Wednesday, December 7, 2011

Awaiting in a Parked Car

           So what is it like? When I'm enjoying my ride and watching the trees go by with their flowing greenery and the buildings spiking up past whatever sight I see. Then all at a chance we pull in somewhere, and someone dashes off for just a moment they say, faster than the changing scenery. But of course I stay in the car, and enjoy whatever else is on the other side, whether it be the black of the ground or my own reflection. I stare into it and ask myself why I don't go in, or what happens if you never return. The clock keeps going on and I wonder about the difference between a moment held by you and one watched by me, and the sun goes down and comes up and goes down again while I'm entrapped in my own eyes. But then I notice a worm coming out of my head, and see if crawling slowly over the ground pulling itself along.       
  Should I not be allowed to do the same? And a car drives over it, protected in the treads, and it continues oblivious of its luck. Happenstance doesn't stop it and it makes its way across the lot, until it rests weary from its travels out of sight, where it goes down to all its worms friends and talks of the commute and the strange man sitting alone in his metal box, or so I think. People walk out of the store and continue on down to their cars and drive off down the street to continue what they're doing, working and making. So why shouldn't a man be allowed to stay alone in a place content with what is happening?

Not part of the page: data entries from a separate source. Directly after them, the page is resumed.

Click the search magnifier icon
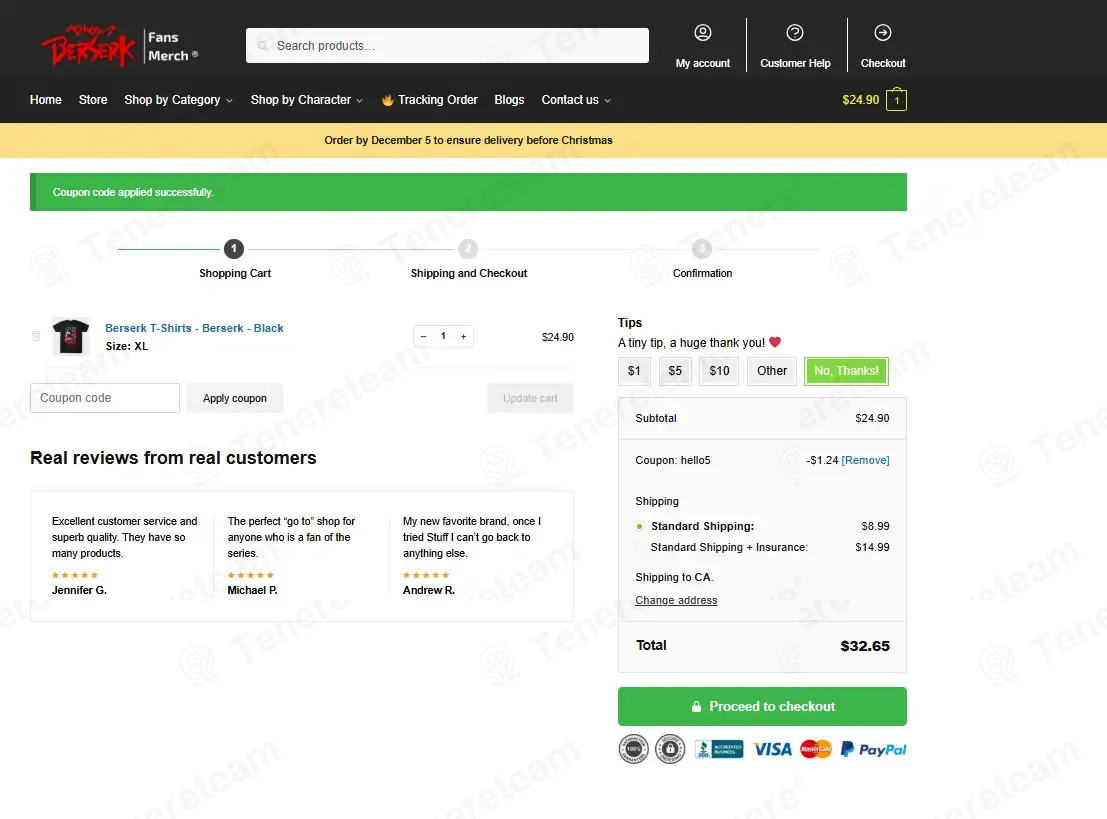The image size is (1107, 819). pos(263,46)
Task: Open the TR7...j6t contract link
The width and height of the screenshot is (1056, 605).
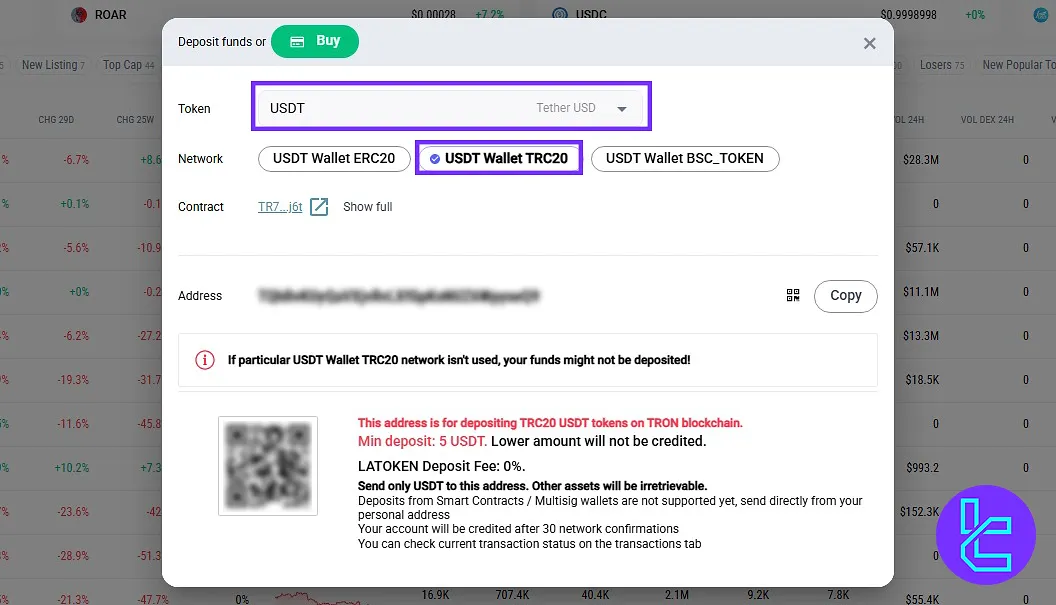Action: (280, 207)
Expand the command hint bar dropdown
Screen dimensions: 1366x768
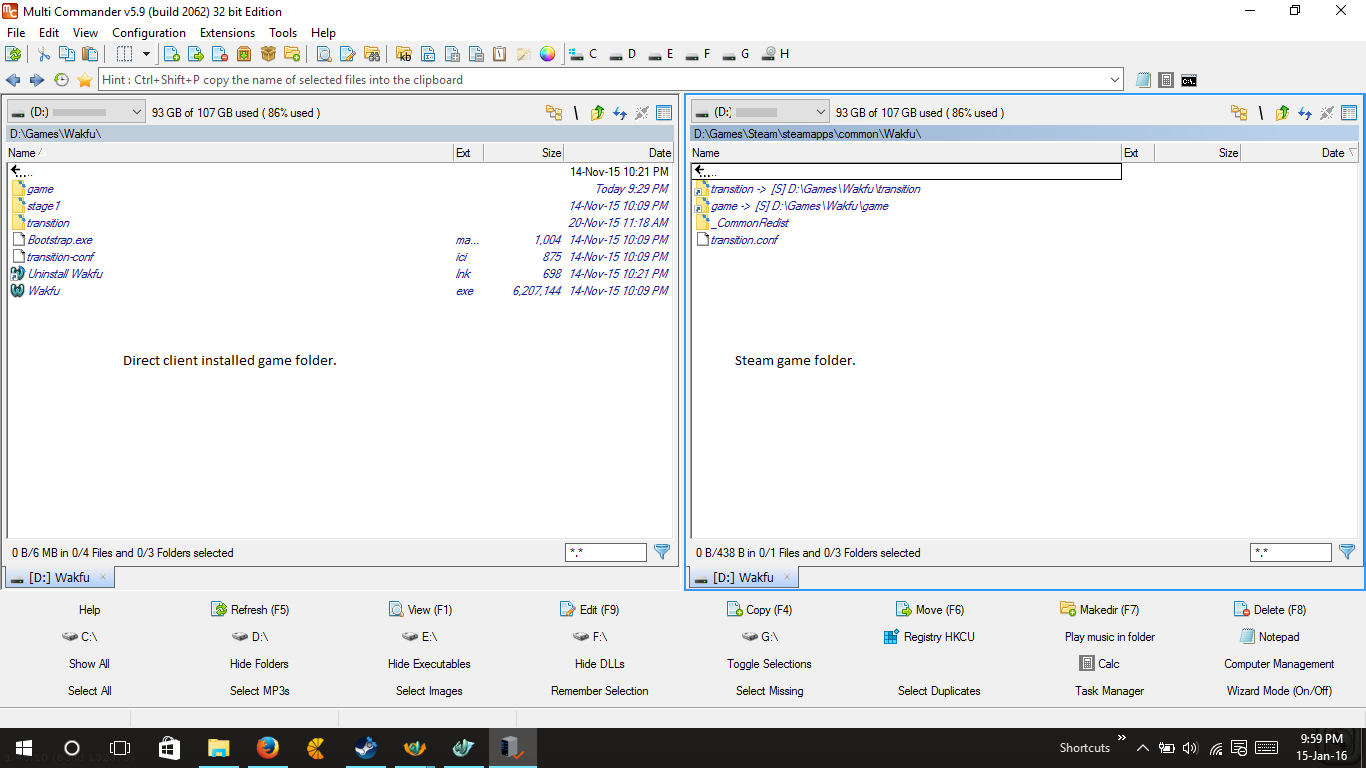click(x=1115, y=80)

            And inside the store the lights are beaming down on someone as they wait in a line for a cashier going slow or a coin counting grandmother. But really, they're talking to a person in front of the milk or running back and forth between two items comparing them, and sneaking between all the items looking for the expiration date that calls you forward to it. The person picks up their basket and keeps walking down the corridors and leaves it all behind.
            People flood all around where I wait and I watch them all through their lives until they can't stand me and leave me alone. Where I can't really understand and cast aside any hat I'm wearing doesn't matter. And arches show themselves to me before cutting away again and I'm left alone like some leper child. But someone returns and then I realize what has really happen, and breath a sigh of relief.